TRECHO DA PÁGINA:

Curiosidade: English as She Is Spoke
Hoje quero compartilhar com vocês uma curiosidade do mundo de ensino da língua inglesa. Trata-se da obra English As She Is Spoke. Se você nunca ouviu falar desse livro, continue lendo para se divertir um pouco e perceber que desde muito tempo atrás, as pessoas davam um jeito de ganhar dinheiro com essa coisa de ensinar inglês de qualquer jeito.
A Ideia
Em 1855, um sujeito de nome Pedro Carolino teve a incrível ideia de escrever um livro. Dizem que a ideia veio na forma de encomenda por parte de uma editora. Não sabemos!
O fato é que a ideia era excelente: oferecer aos falantes de português um livro com frases em inglês para ajudar o pessoal a se comunicar bem em inglês. Para aquela época era um livro inovador. Algo que certamente renderia muito dinheiro!
Com a ideia firme na cabeça, Carolino deu ao seu projeto o seguinte título: O Novo Guia da Conversação em Portuguez e Inglez.
O Primeiro Problema
Incrível como sempre aparecem problemas para atrapalhar o andamento das boas ideias, não é mesmo?
Felizmente, nosso querido Carolino tinha só um problema, algo aparentemente simples que não o intimidaria: ele não sabia absolutamente nada de inglês, não entendia nada de inglês, não falava inglês. Aliás, pelo que podemos perceber nos originais do livro, nem português ele sabia direito!
A Solução
Sendo um sujeito que nunca desiste. Carolino, sujeito astuto que era, encontrou um jeitinho para resolver o problema.
Ele tinha um dicionário de português-francês e um outro de francês-inglês. Então, era só usar os dois dicionários e assim compilar seu O Novo Guia da Conversação em Portuguez e Inglez. Problema resolvido!

DADOS FORNECIDOS:
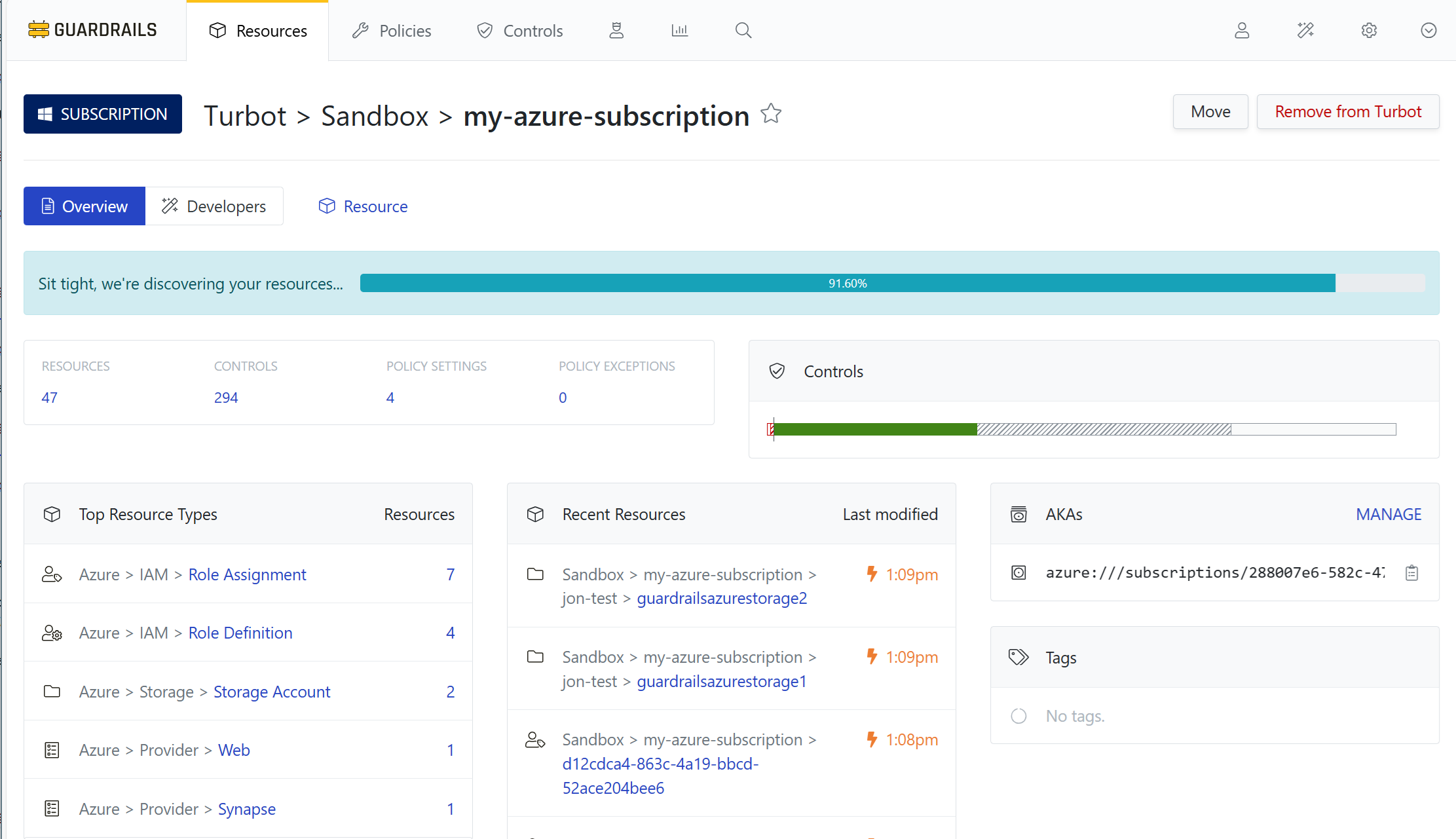1456x839 pixels.
Task: Copy the AKA to clipboard
Action: point(1411,573)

EXERCÍCIOS PROPOSTOS:
• 1. Indique se cada afirmação está de acordo com o texto sobre o livro English As She Is Spoke e justifique com as palavras exatas do texto: (a) A ideia do livro surgiu em 1855. (b) Carolino falava inglês com fluência. (c) Carolino usou um dicionário de português-inglês para compilar seu guia.
• 2. Dê continuidade ao texto sobre o livro English As She Is Spoke a partir do ponto em que ele termina.

RESPOSTAS ESPERADAS:
• 1.
(a) Sim: "Em 1855, um sujeito de nome Pedro Carolino teve a incrível ideia de escrever um livro."
(b) Não: "ele não sabia absolutamente nada de inglês, não entendia nada de inglês, não falava inglês."
(c) Não: "Ele tinha um dicionário de português-francês e um outro de francês-inglês."

• 2.
Assim, decidido a levar o projeto adiante, Carolino conseguiu também uma cópia de um guia de conversação português-francês. Esse guia, escrito por um tal José da Fonseca, serviria de base para a grandiosa e inovadora obra do nosso Carolino.
A Obra
Com o guia de José da Fonseca em mãos, Carolino conseguiu boa parte das frases em português e seus equivalentes em francês. Então, ele pegava o seu dicionário de francês-inglês, fazia as traduções e ia dando volume a “O Novo Guia da Conversação em Portuguez e Inglez“.
O resultado não poderia ser outro a não ser um dos livros mais engraçados e rídiculos da história do ensino de inglês (ou melhor, do ‘desensino’ de inglês).
Sim! O livro foi publicado! Nele há diálogos, provérbios, expressões idiomáticas e tudo mais que, segundo o autor, eram essenciais para que um falante de português se comunicasse bem em inglês.
Abaixo você encontra algumas das pérolas produzidas por nosso fantástico autor. Ressalto que as frases (em inglês) estão escritas da mesma forma como ele as escreveu cerca de 160 anos atrás.
- He do the devil at four.
- Have you forgeted me?
- What is it who want you?
- Why you no helps me to?
- I have mind to vomit.
- There is not better sauce who the appetite.
- Few, few the bird make her nest.
- And what clock dine him?
- Apply you at the study during that you are young.
- That not says a word, consent.
- This girl have a beauty edge.
- Sing an area.
- He has a good beak.
Mas, não ficou só nisso! Nosso obstinado Carolino também incluiu alguns Familiar Dialogues que ajudariam o pessoal a se dar bem em algumas situações em inglês (o Familiar Dialogue abaixo recebeu o título de For To Breakfast).
- John bring us some thing for to breakfast.
- Yes, Sir; there is some sousages. Will you than I bring the ham?
- Yes, bring-him, we will cup a steak put a nappe clothe upon this table.
- I you do not eat?
- How you like the tea.
- It is excellent.
- Still a not her cup.
O Segundo Problema e a Solução
Carolino sabia que não tinha tanta credibilidade assim no universo autoral. Afinal, quem era Pedro Carolino? De onde veio? Onde estudou? O que fazia? Enfim, quem levaria a sério o livro de um completo desconhecido?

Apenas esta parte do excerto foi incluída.